_Task to carry out:_
Copy out, word for word, the stretch of the article on threading hardened chilled iron from "The timely launch" through "extended production time.".

══ Document ══

Multiple process steps increase the chance for human and operational errors that can lead to a scrapped part. The potential for logistical issues, incorrectly loaded parts or warped parts due to heat treating leads shops to consider machining them complete in house from hardened material, enabling them to gain more control over their overall part production process.

According to Seco Tools, the ability to not only mill, turn, drill and, in particular, thread harden material proved quite a challenge for one particular shop. The material was chilled iron with a hardness of 70 HRC. The part was 5 inches in diameter with a 2.5-inch bore that required a 4-inch-long internal 2 ACME thread (this is a large, actuating-type thread form with a thread depth of approximately 0.265 inch). In addition, the part required several ¹/₄-20, 0.6-inch-deep threaded blind holes.

The timely launch of a new product line hinged on this shop’s ability to quickly and cost-effectively produce the components with these features. Unfortunately, it was unable to thread the parts in their hardened state, despite trying various carbide, cubic boron nitride (CBN) and other types of tooling. The shop did consider threading the parts in their soft state and then chasing the threads after they were hardened. However, it found this to be an unworkable solution because it required multiple operations, and the long machining cycles and short tool lives extended production time.

When the shop contacted Seco tooling specialists Don Halas and Aaron Eller for help, both immediately ruled out a carbide tool, because such a tool would wear out before completing the entire thread form. Instead, they suggested Seco’s standard universal Secomax CBN200 insert grade. This grade is said to be well-suited for heavily interrupted cuts in steels and cast irons. For the shop’s internal threading operation, Seco enhanced the insert’s geometry and edge preparation to contend with the hard and highly abrasive chilled iron. The resulting Secomax CBN200 CBN-tipped trapezoidal insert was designed to offer the toughness, wear resistance and long tool life the shop needed. In fact, the enhanced insert reduced threading cycle time by 33 percent, Seco says.

Under normal/soft part conditions, a carbide tool would generate the ACME thread in approximately 18 passes. With the part in the hardened state, the operation required nearly 40 passes at shallower depths of cut. That number of passes, according to Mr. Eller and Mr. Halas, was quite acceptable, considering the alternative of first machining in the soft state. Mr. Halas notes that this operation was a first for the customer and for Seco. “We had to design, produce and specify all the components, including the insert, holder and cutting parameters, specifically for this shop and this job,” he says.

═══
══ Supplied data ══

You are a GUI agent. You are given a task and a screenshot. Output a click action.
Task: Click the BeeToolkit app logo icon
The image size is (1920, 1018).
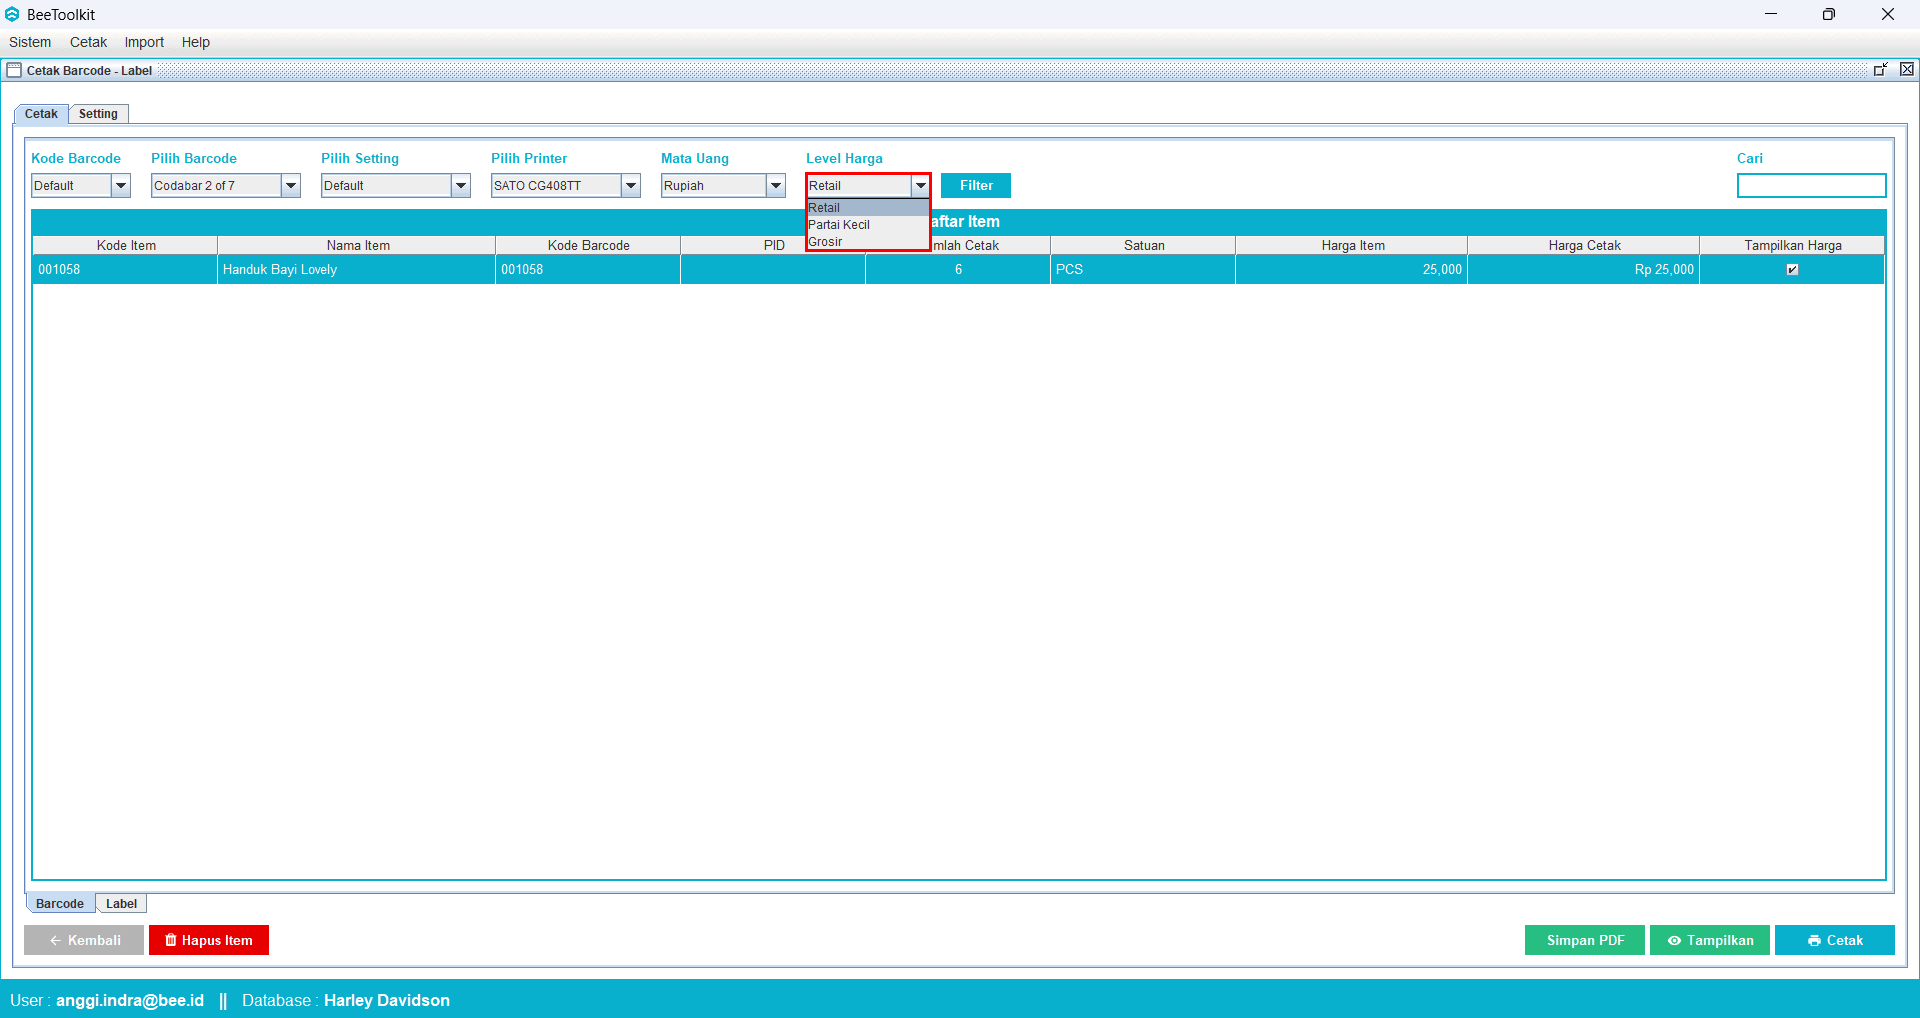coord(12,14)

═══

_Exercise solution:_
The timely launch of a new product line hinged on this shop’s ability to quickly and cost-effectively produce the components with these features. Unfortunately, it was unable to thread the parts in their hardened state, despite trying various carbide, cubic boron nitride (CBN) and other types of tooling. The shop did consider threading the parts in their soft state and then chasing the threads after they were hardened. However, it found this to be an unworkable solution because it required multiple operations, and the long machining cycles and short tool lives extended production time.